At Pride a few years back, my friend performed in drag for the first time, and it was a really touching moment for me and our friends. That was the first time I truly felt proud to be gay. I feel proud all year round now, but there’s something about having a dedicated moment to appreciate it. To me, Pride is about connecting with my friends and really taking the time to understand everyone’s story of their queerness. This time of the year is about connecting with my queer community and it gives us a time to explore and undertstand how deep it is to be proud of being queer, whatever that means to you
TIMOTHY S @timmyisntfun
Gilbert Baker made the very first Pride flag which represented sexuality, life, healing, sunlight, nature, magic/art, serenity and spirit. Every year, the vastly diverse queer community can unite in celebration all while being our most authentic selves. Pride for me is channeling the energy of our elders who fought for our right to be as fabulous as humanly possible and doing so no matter what month it is.
Pride to me is the celebration of queer love and queer identities, as well as celebrating and remembering the past voices who paved the way for what the LGBTQ+ community has become today. I definitely feel a stronger connection to the people around me and within the community during Pride month.That being said, I think being proud of your sexuality and gender identity is a perogative that any LGBTQ+ person should embrace year round, share with the world and express in whichever way they wish.

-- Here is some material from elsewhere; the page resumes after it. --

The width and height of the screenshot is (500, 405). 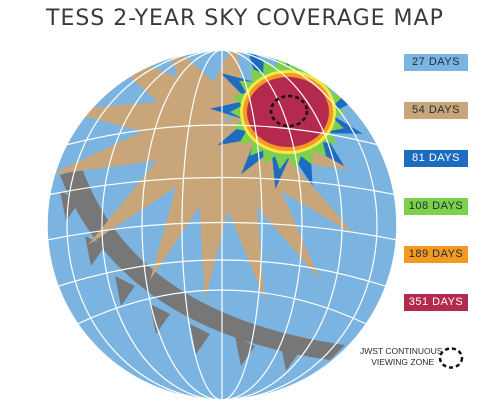 What do you see at coordinates (451, 358) in the screenshot?
I see `dashed-circle-icon` at bounding box center [451, 358].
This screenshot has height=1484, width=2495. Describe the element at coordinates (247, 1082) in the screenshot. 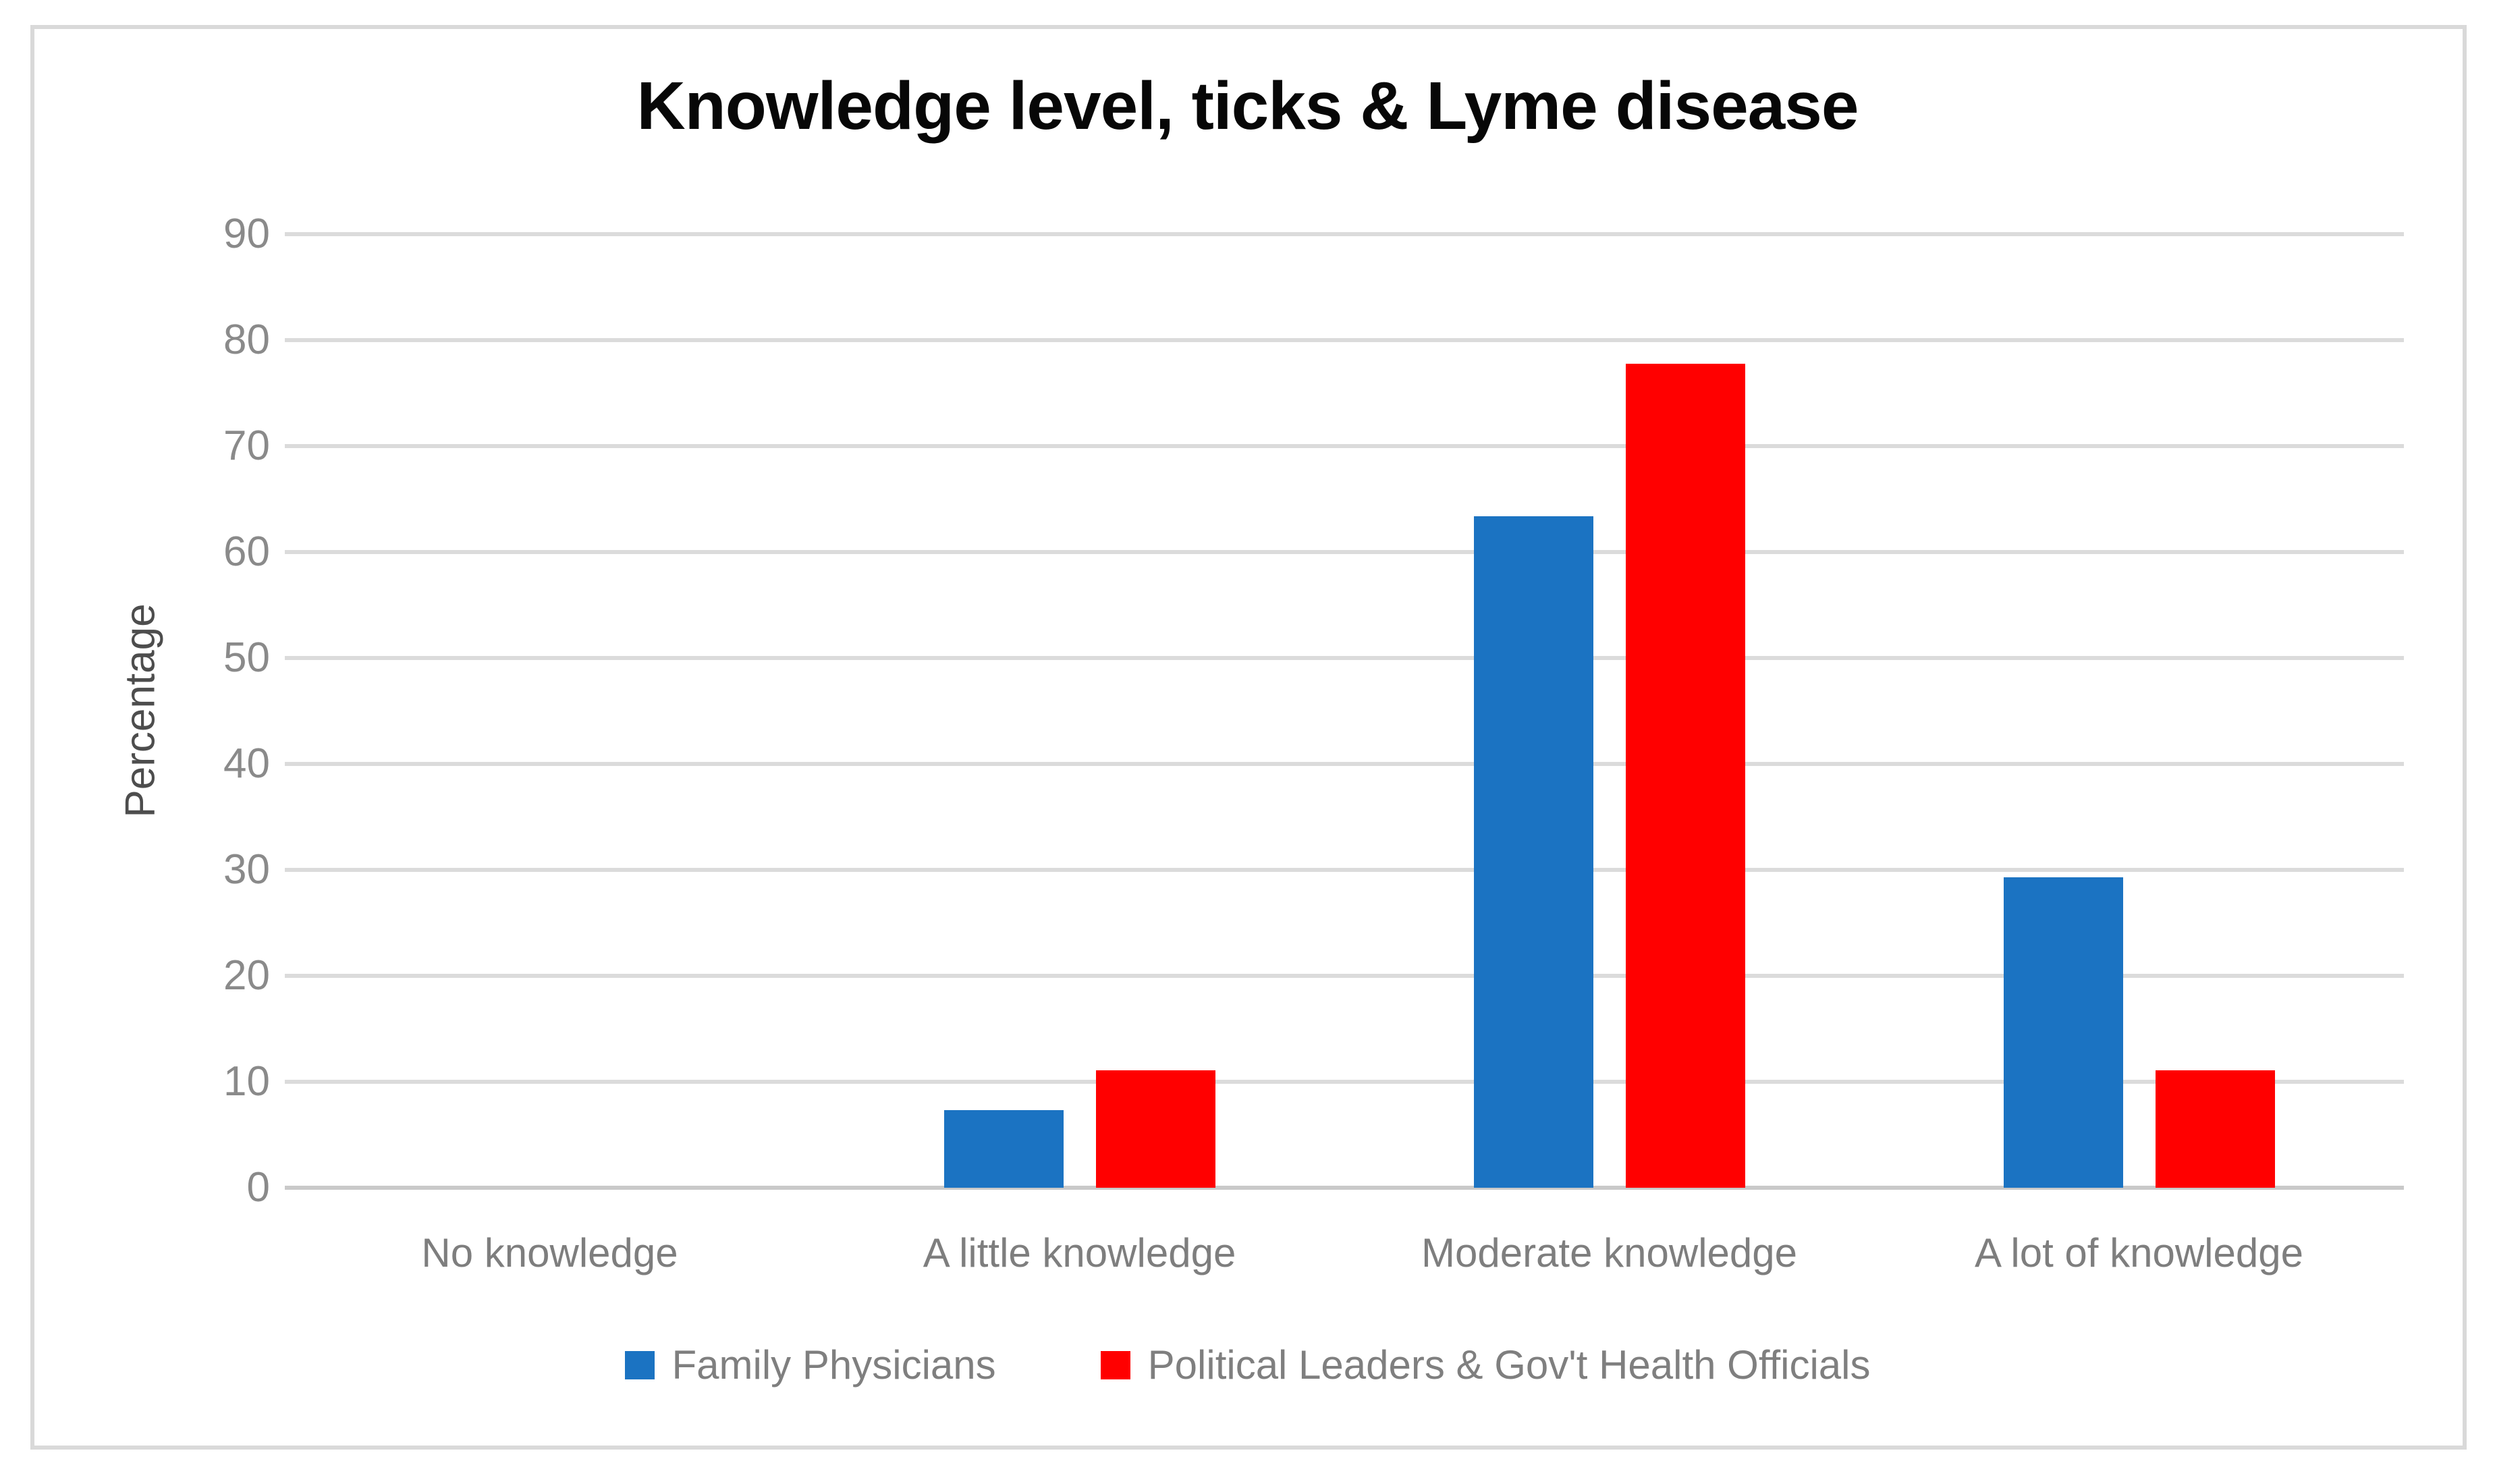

TIMOTHY W @timothylwestbrook
In all of my flamboyancy and self expression, I am not proud. I do not feel a sense of community with queer people, the word gay makes me cringe because I think of assimilation, heteronormativity, repression, misogyny, and transphobia. Pride has always been a party where I hope to get fucked or at least hit on and am constantly finding myself rejected because I do not have the trendy appearance of being an otter-adjacent faggot. I am mostly naturally hairless and my facial hair doesn’t really grow in evenly. So I look more “feminine” or androgynous but not by choice. I have a lot of self esteem issues and body dysmorphia. I marched in the parade in 2017, 2018, and 2019. I have revolted against the corporate takeover of pride and sat in utter confusion of how we learn about oppression in school. Our education is straight-washed and white-washed. We have no sense of reality and are spat out with no concept of who we are or what society was actually founded on. We read Frankenstein in high school but are kept totally blind to how radical Mary Shelley’s family was. The queer community has notoriously been single-minded and severely lacking in intersectionalism. It is ableist, no regard for the environment, often racist, misogynist, and exclusionary. For so long, until last summer, I have fancied myself an environmentalist but not a humanitarian. “If there is no world for us to live in, whatever rights we’ve fought for and won don’t really matter”. 2020 was the first year I felt something even remotely like a “real pride.” There may have been a spark of it years before, when I turned 21 and experienced my first hate crime on my own body. I was attacked but I beat the shit out of the person attacking me. I am all of 5’7” and 150 pounds. She’s scrappy.
I do not know what pride is.
To me, Pride means that I can stop worrying about what everyone is asking of me and just be what I am. I love that.
To me, Pride is not only a celebration of inclusivity and expression but a consistent practice of carving out space for queer and marginalized bodies. It acts as a reminder that our work for human rights is not over but in it’s essence lies a true joy in knowing that the queer spaces we have are a result of collective persistence and exultation.